Too many self-proclaimed boosters of Palestine in the U.S. and Europe fail to hold Palestinians to the same standard as everybody else. Why shouldn’t Palestinians be expected to support democratic, nonviolent politicians and policies aimed at a peaceful and prosperous future alongside our Israeli neighbors? Instead, activists who think they’re helping us turn a blind eye to the violence of extremists who offer us nothing more than bloodshed and destruction.
It’s impossible to overstate how detrimental and demoralizing it is for Palestinian civilians when American and European activists and politicians rally in support of Palestinian militant groups. It was Hamas that instigated the heinous and deadly attacks of last Oct. 7, and Hamas knew very well that their action would trigger retaliation by Israel that has led to the deaths of tens of thousands of innocent Palestinian civilians.

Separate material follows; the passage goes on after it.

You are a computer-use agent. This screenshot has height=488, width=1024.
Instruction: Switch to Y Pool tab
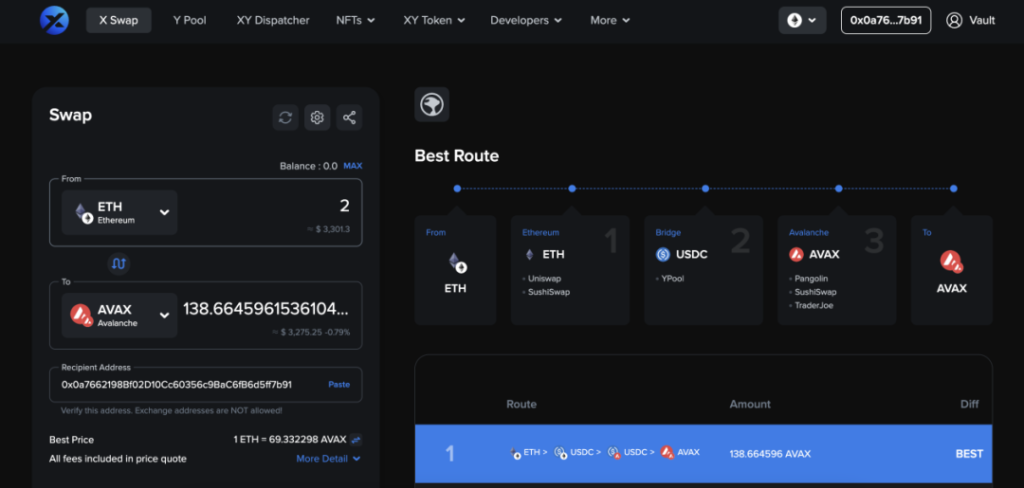pos(189,20)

Not that you’d know this if you consulted many of the American college students or faculty protesting on our behalf, or some U.S. politicians and political pundits. U.S. universities and advocacy groups that profess to be passionate about human rights should be denouncing Hamas, the terrorist group that oppresses us Palestinians and has perpetrated rapes, murders and kidnappings en masse.

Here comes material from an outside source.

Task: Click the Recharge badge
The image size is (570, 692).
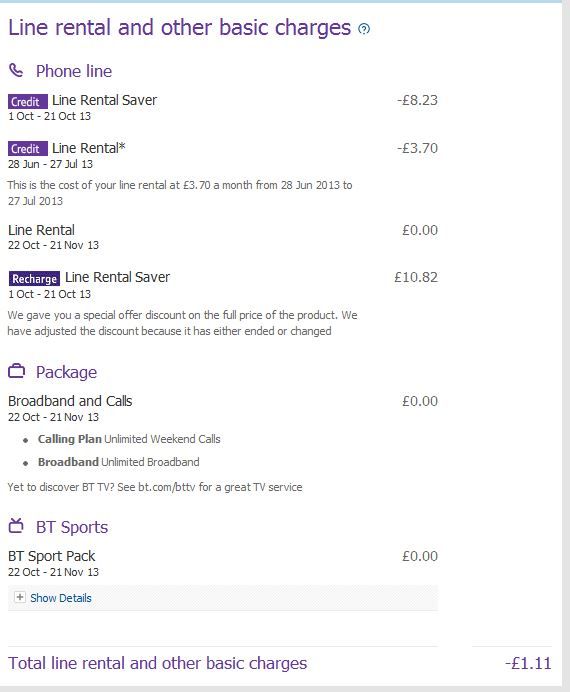Action: coord(34,278)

Instead, earlier this year at many of the finest universities in the U.S., student protesters disrupted classes and commencements, intimidated peers and, at the University of Michigan, some even distributed a leaflet calling for “death to America.” Some groups who are encouraging the protests are anything but peace-minded; American Muslims for Palestine, the sponsor of Students for Justice in Palestine, is accused of funding Hamas and other terrorist organizations, according to years-long investigations by Virginia Attorney General Jason Miyares and the Foundation for Defense of Democracies.
Demonstrators from New York City to the streets of Washington, D.C., have fallen for Hamas’ false narrative of themselves as liberators and have waved the terrorist group’s flags, held up placards of their murderous leaders and parroted their violent, hate-filled slogans. It pains me that many in the U.S. and Europe who claim to advocate for Palestinians are cheering for murderers who have hijacked our cause.
It doesn’t help us to vandalize a replica of the Liberty Bell; to silence an Israeli speaker on campus; to beat up people carrying American flags on campus; or to block the road to a cancer hospital to protest Israeli technology. These actions make the Palestinian cause synonymous with violence and disruption and take attention away from us Palestinians and Israelis who are trying to find a peaceful resolution to the conflict.
I would like nothing more than to see a two-state solution giving us Palestinians a state side by side with Israel, but Hamas is making this vision impossible.
It’s not too late for a sweeping change. The twin traumas of Hamas’ Oct. 7 attack on Israel and the Israeli response in Gaza should send Israelis and Palestinians to the negotiating table, with each side realizing that the stakes have never been higher – and that the alternatives to peace have never been more grim. For us to have a chance to live in what will one day, inshallah, become a free and independent Palestine, we need to resist the murderers and bullies who do not care about us or speak for us.
If you want to truly support Palestinians, reject terrorists and help us elevate new leaders who will do the hard work toward real and sustainable peace.
Author is a Palestinian human rights activist based in East Jerusalem.